A new exhibition at Pace Gallery meditates on the evolution of music images, discovering exchanges across various genres, eras, and geographic destinations as element of an homage to the past century of songs and the graphic-makers that documented it. The presentation options images by Richard Avedon, Janette Beckman, Adam Cohen, Jem Cohen, Kevin Cummins, Rahim Fortune, Robert Frank, Hiro, Paul Graham, Peter Hujar, Ari Marcopoulos, Itzel Alejandra Martinez, Gordon Parks, Irving Penn, Rankin, Ming Smith, and Nick Waplington. The exhibition is curated by Mark Beasley, curatorial director of Pace Reside.
Presented chronologically on the gallery’s to start with flooring, the images in Studio to Stage, which have hardly ever been exhibited with each other, depict iconic musicians of the earlier 70 years—including Billie Holiday, Janis Joplin, David Bowie, Bob Dylan, John Cage, The Rolling Stones, The Smiths, Spice Women, Beastie Boys, and more—and replicate the “radical continuum,” as termed by author Simon Reynolds, of new music. The images on perspective seize not only what it signifies to be a performer, but what it indicates to be a member of an viewers.
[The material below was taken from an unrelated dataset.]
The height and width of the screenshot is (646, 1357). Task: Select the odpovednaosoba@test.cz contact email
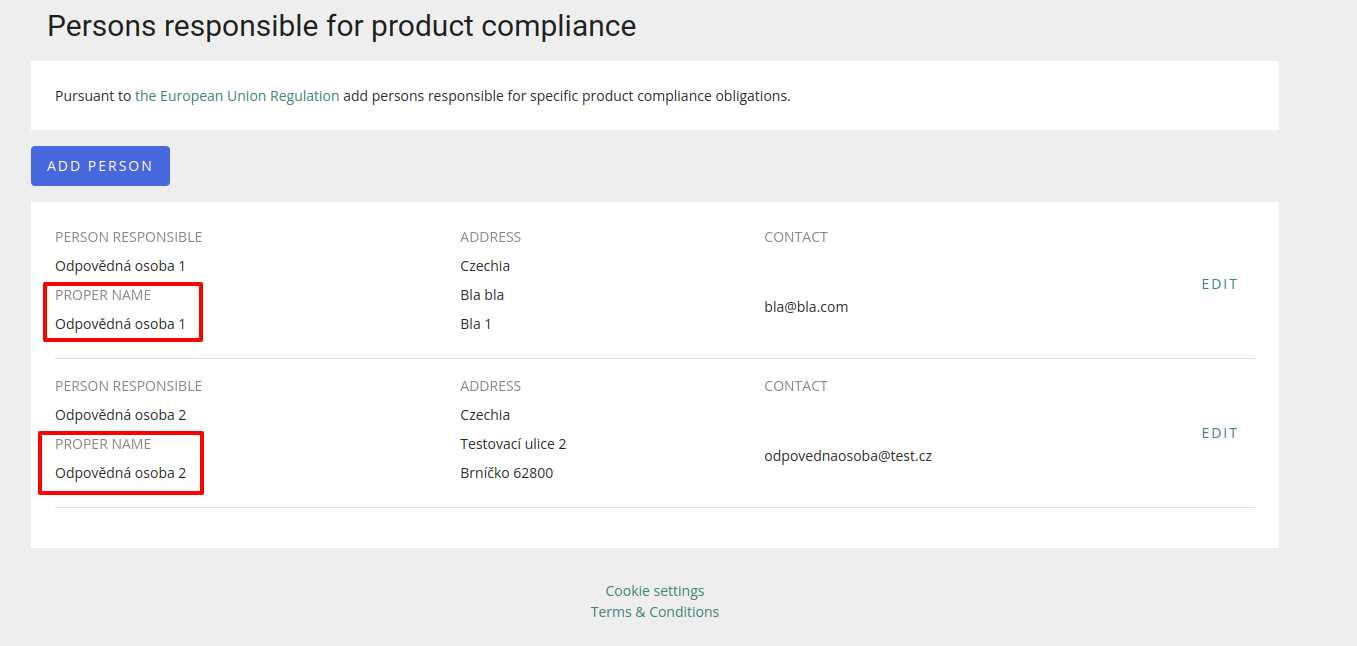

Spanning early jazz, New York hip hop, British punk, European techno, and other musical actions, Studio to Stage examines the ways that photographers have assisted cultivate mythologies close to performers and their respective scenes. The famous venues and audiences of the depicted concert events, festivals and other performances are also essential in the stories informed in the photos on watch. Between the highlights in the exhibition are Smith’s pictures of jazz musicians, Marcopoulos’s images of the Beastie Boys and Iggy Pop, and Graham’s photos of Berlin golf equipment and raves. Studio to Stage presents the history of new music as a boundless and continual coalescing of assorted appears and geographies. Amid today’s political and social polarization, the exhibition highlights music’s likely for cultivating connections and enactments of appreciation.